If you want to bring more women into your firm because you think they have some biological or sociological advantages over men in some areas then that's fine, do so. But look at the majority of posts in this thread, they're all about reducing gender bias. These other posts don't make sense in the context of an employer whose payroll is already proportional to the pipeline.

You're saying the opposite, that increasing gender bias will provide you with some economic benefit. At least what you're saying is rational and consistent.


"Bias" measures deviance from a parameter. Without agreement on the population being measured and the parameter in question, the term--and quibbling over it--is meaningless. You are defining the population as something close to "people who possess the relevant skills," i.e. the pipeline. Others are using "people who possess the relevant skills but aren't in the pipeline" or "people who could possess the relevant skills if factors out of their control were accounted for". Others, still, disagree with how you're measuring "possess the relevant skills". This is all reasonable disagreement.


Who said anything about bias?
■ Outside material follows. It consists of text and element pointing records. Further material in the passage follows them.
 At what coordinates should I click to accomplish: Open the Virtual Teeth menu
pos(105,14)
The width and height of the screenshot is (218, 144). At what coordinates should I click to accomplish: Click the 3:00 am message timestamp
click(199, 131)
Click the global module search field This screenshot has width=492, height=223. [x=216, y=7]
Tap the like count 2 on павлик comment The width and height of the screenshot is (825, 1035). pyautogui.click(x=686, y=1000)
Looking in places that you don't traditionally look isn't bias.


> They are matching the diversity of the schools' recruiting efforts.
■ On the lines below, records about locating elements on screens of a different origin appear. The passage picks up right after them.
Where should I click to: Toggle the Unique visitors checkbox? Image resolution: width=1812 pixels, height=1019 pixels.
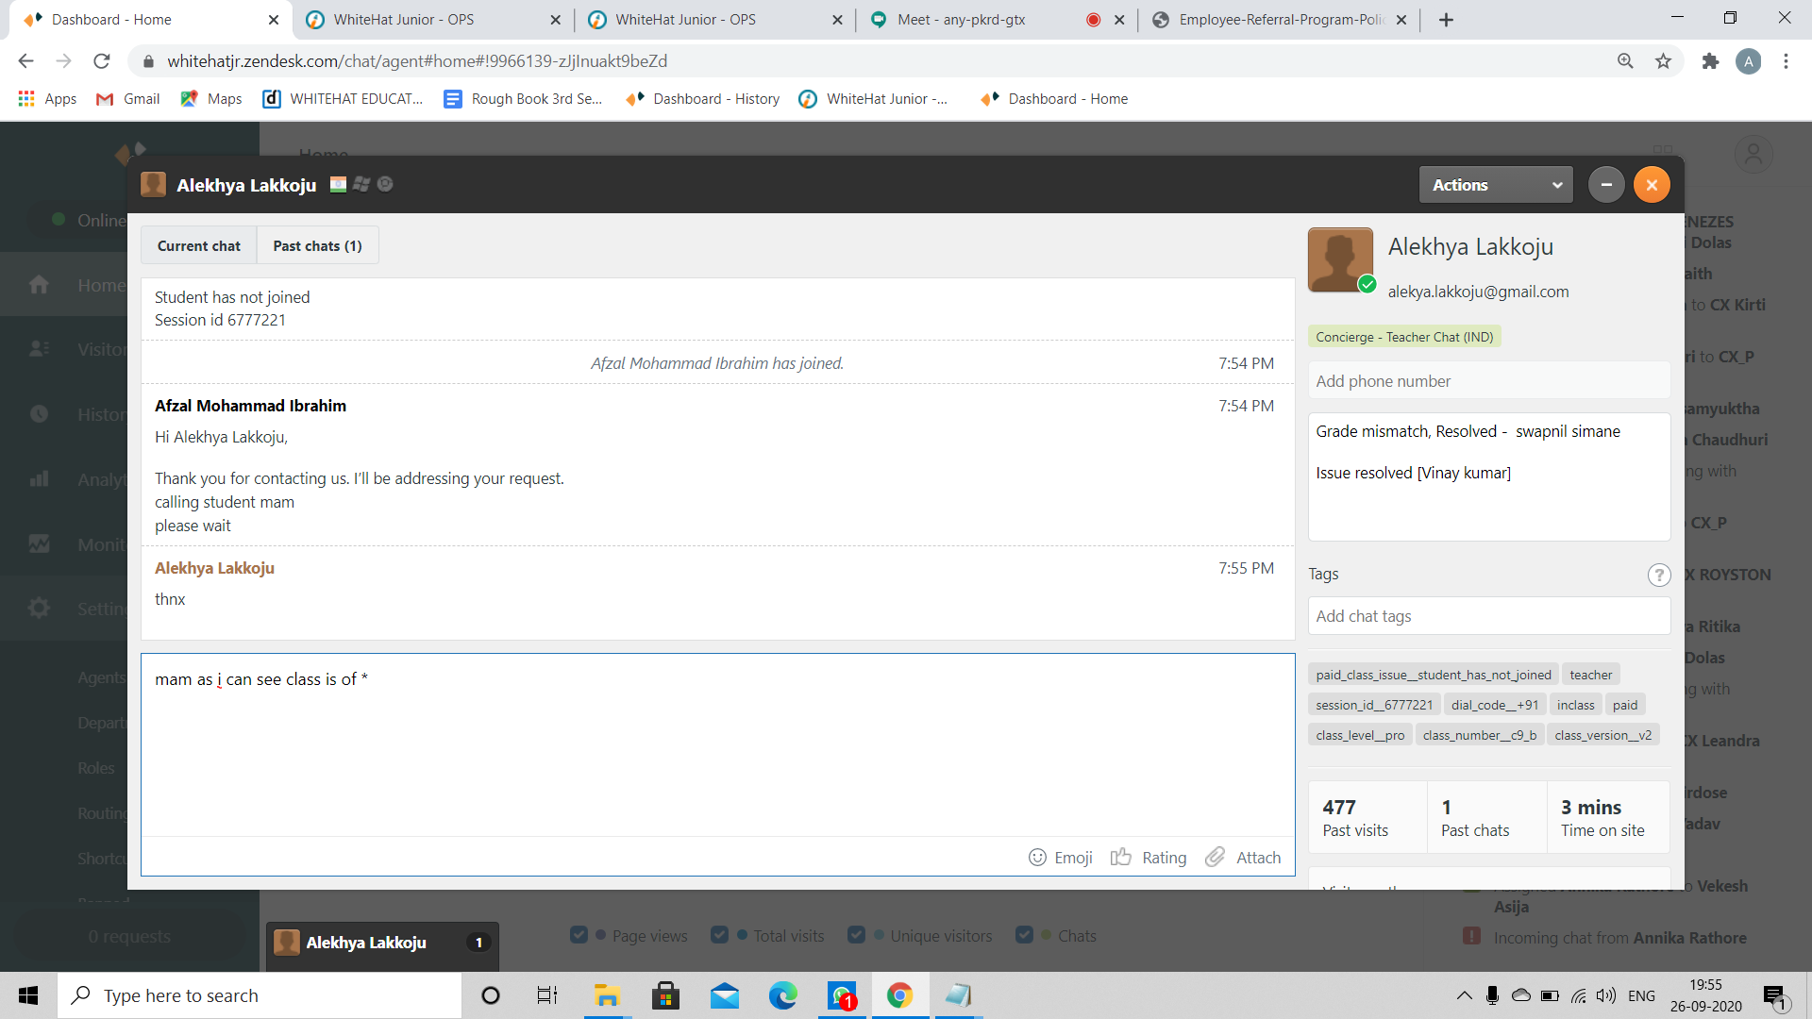857,935
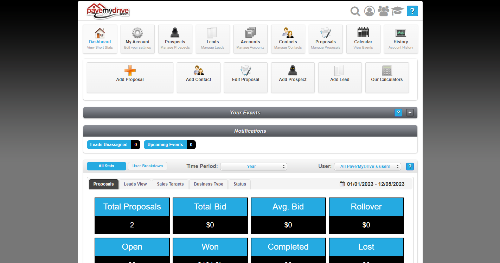
Task: Select the Leads View tab
Action: [135, 184]
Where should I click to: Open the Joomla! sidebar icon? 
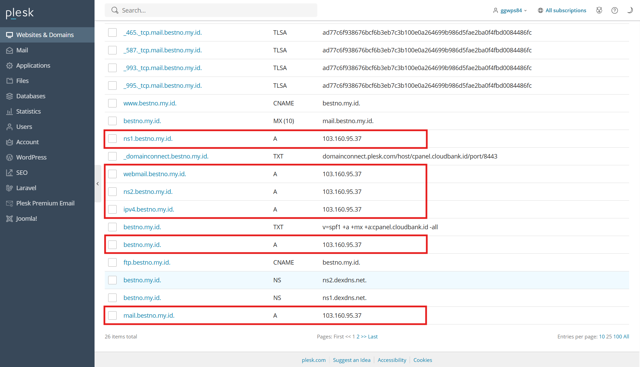(x=10, y=218)
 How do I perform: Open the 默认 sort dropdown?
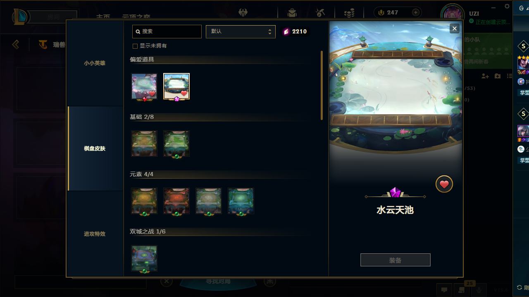pos(241,31)
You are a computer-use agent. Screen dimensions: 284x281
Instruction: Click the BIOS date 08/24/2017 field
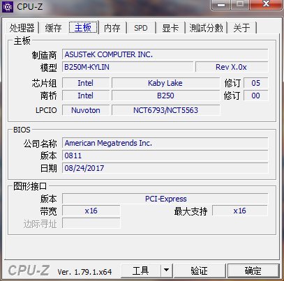tap(165, 168)
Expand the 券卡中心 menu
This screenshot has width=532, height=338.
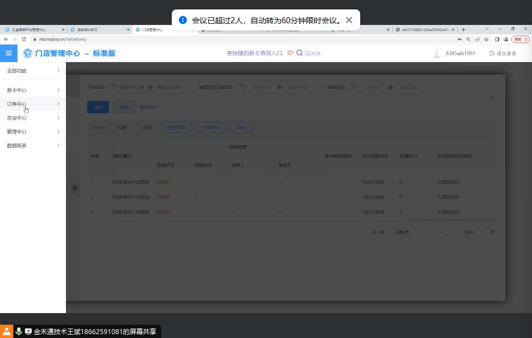pos(58,90)
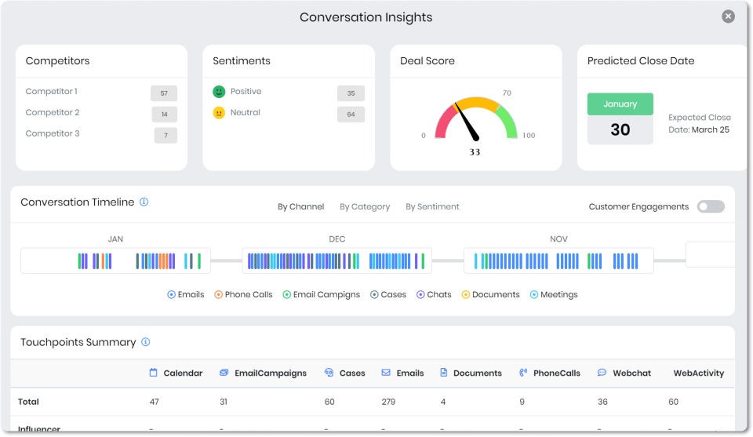Click the PhoneCalls column icon
Screen dimensions: 753x437
(x=523, y=373)
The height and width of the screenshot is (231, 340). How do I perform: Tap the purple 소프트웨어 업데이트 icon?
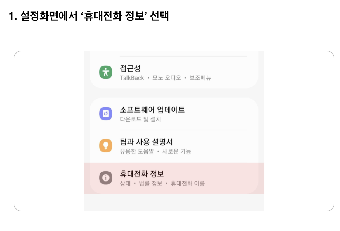click(x=105, y=113)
I think many undergrad schools actually positively discriminate based on gender/race for underrepresented minorities.


This is pretty clearly documented.

In universities that don't consider race or gender in admissions (notably the UC system and Caltech), the minority rate tanks (except for Asian-American rates, which double).
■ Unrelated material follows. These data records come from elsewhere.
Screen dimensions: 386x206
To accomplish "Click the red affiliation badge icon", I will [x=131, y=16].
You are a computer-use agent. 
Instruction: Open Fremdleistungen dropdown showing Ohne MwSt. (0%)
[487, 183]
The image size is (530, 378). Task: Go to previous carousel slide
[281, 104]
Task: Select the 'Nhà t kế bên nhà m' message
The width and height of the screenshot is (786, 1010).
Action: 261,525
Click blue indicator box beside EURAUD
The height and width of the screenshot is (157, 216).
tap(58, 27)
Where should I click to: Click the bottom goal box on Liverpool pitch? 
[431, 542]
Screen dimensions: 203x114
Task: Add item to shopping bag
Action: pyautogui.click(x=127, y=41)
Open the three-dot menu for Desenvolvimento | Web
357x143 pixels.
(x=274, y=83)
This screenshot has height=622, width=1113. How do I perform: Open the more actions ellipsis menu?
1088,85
It is matching society, however: CollegeBoard testing statistics reveal that in high school girls take AP Computer Science much less frequently than boys - at proportions fairly close to 1:3.

Given that anyone is free to take an AP exam provided they can spend $100, the only plausible explanation is that fewer girls choose to pursue computer science as a major.

Alternatively, you could suggest that there is nationwide collusion between CollegeBoard and amongst computer science teachers to limit girls from taking the APCS test - and that no one has found out or exposed it.


> Given that anyone is free to take an AP exam provided they can spend $100, it seems to be down to individual choice.

In which world is it "individual choice" for a 14-18 year old to pay $100 per exam to take an exam?


What I mean by that is there exist no gender barriers to take an AP exam - that fewer women are studying CS in college or working a technical role is not a result of a biased system, but of an individual decision that comes down to fewer girls DECIDING to learn computer science.


> If it doesn't match your society or customer base, and you think those things are important (I do), then it's bad.

Mismatch between company demographics and society/customer demographics is common in all industries. It is not a unique phenomenon. Before asking what we can do to change the discrepancy at tech companies, we must first ask why this is a problem in the first place when tens of thousands of companies in different industries have the same problem.